Scotus's theory of individuation — the haecceitas or 'thisness' that makes a particular thing this particular thing rather than any other instance of its kind — is one of the most influential accounts in the history of philosophy. It is not merely an epistemological claim about how we recognize individuals. It is a metaphysical claim that individuality is primitive, not reducible to the sum of a thing's qualitative properties plus its spatiotemporal location. The implications reach into philosophy of mind: if individuality is primitive, then consciousness of oneself as a particular subject may not be analyzable into a bundle of experiences, but may require a primitive unifying principle.

Scotus was also a voluntarist: he held that the will is a self-determining power, not merely an appetite driven by intellect's presentation of the good. This makes moral freedom a genuine metaphysical property, not a derivative of rational calculation. The will can choose against the apparent good, which means that freedom is not ignorance but a positive power of self-determination.

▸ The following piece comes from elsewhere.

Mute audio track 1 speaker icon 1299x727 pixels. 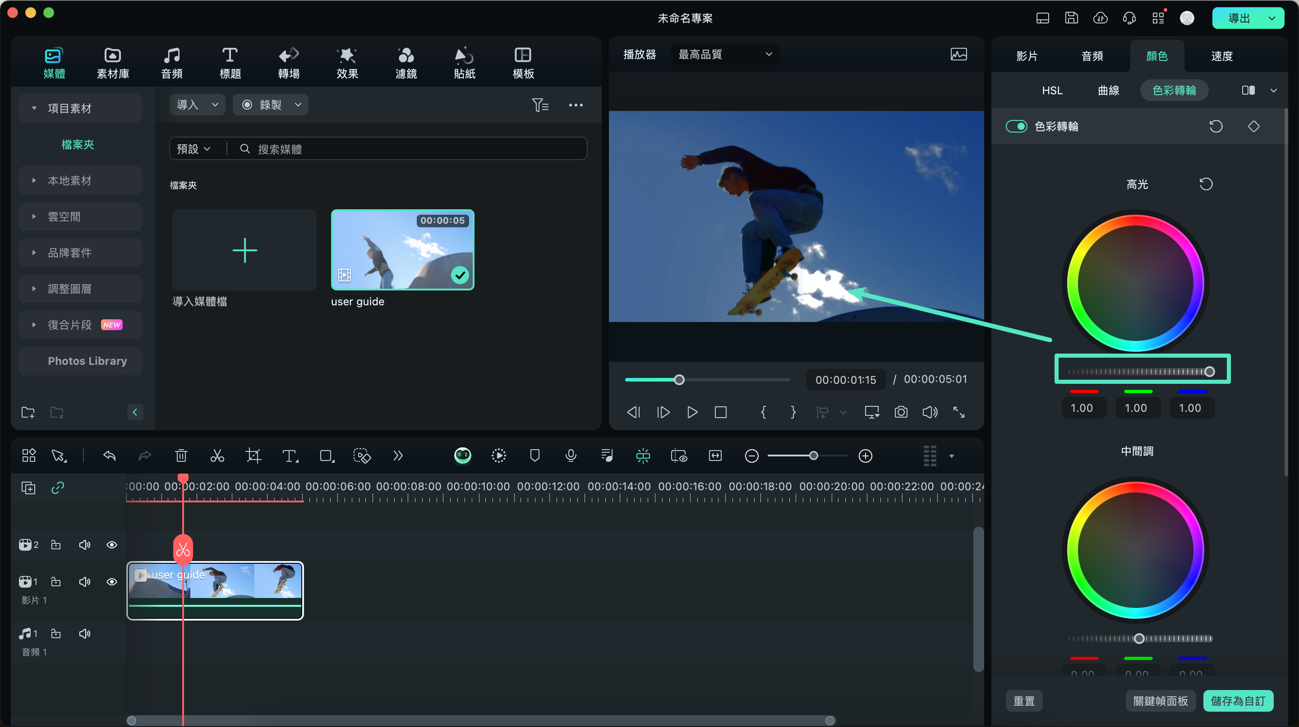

This position was controversial in its time and remains a live option in contemporary free will debates.

Scotus's real achievement is methodological: he showed that Scholasticism could sustain multiple coherent systems, not merely variations on a single Thomistic orthodoxy. The formal distinction, univocity of being, and haecceitas are not defensive maneuvers. They are generative principles that opened conceptual spaces the Scholastic synthesis had not imagined. Without Scotus, the later history of philosophy — Descartes, Leibniz, Kant — is structurally different, because the questions they ask presuppose Scotus's dissolution of the Thomistic framework.